Act V, Scene 1: Balthasar arrives at Romeo's refuge in Mantua with the news that Juliet has died. Romeo immediately plans to return to Verona and join his beloved in death; he buys a fast-acting poison from an Apothecary
Act V, Scene 2: Friar John reports to Friar Laurence that he has been unable to deliver Laurence's letter to Romeo. Laurence sends John to fetch a crow bar, planning to open the vault and take Juliet into hiding in his own cell until Romeo can be summoned.

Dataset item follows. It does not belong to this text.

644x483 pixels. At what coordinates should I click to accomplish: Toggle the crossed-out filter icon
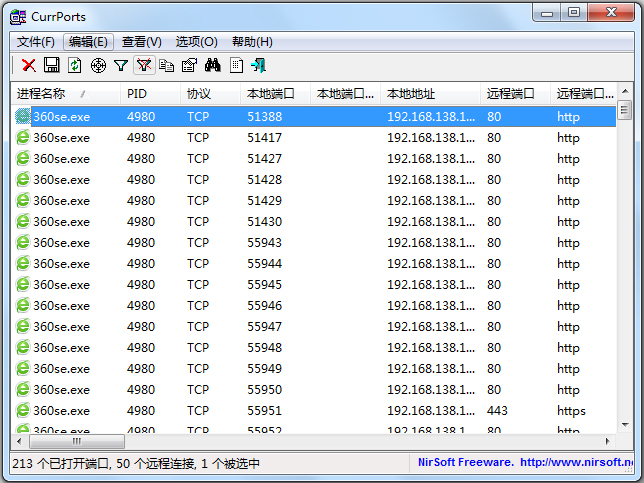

Act V, Scene 3: Paris visits Juliet's tomb at night. His page, posted as a lookout, whistles a warning that someone is coming, and Paris hides. Romeo appears with Balthasar, whom he sends away with a letter to Montague. Balthasar leaves but hides nearby to observe. Romeo breaks into the tomb, and Paris steps forth to challenge him. They fight, as the Page leaves to call the watchman, and Romeo kills Paris. He addresses Juliet, whom he believes to be dead, saying that he will remain with her forever. He drinks the poison and dies. Friar Laurence arrives and views the carnage just as Juliet awakens. He tells Juliet what has happened and begs her to flee, for he can hear the Watchmen coming. She refuses and stays. She kisses her dead lover and stabs herself with his dagger, as the Watchmen appear. They arrest Balthasar and the Friar as the Prince arrives, followed by Juliet's parents and Romeo's father, all of them drawn by the news of the tragedy. The Friar gives an account of Juliet's feigned death and Romeo's misinformation. His tale is confirmed by Balthasar and by Romeo's letter to his father. The Prince points out that the feud between the two families has led to this moment, and Montague and Capulet forswear their hostility and vow to erect golden statues of the two lovers.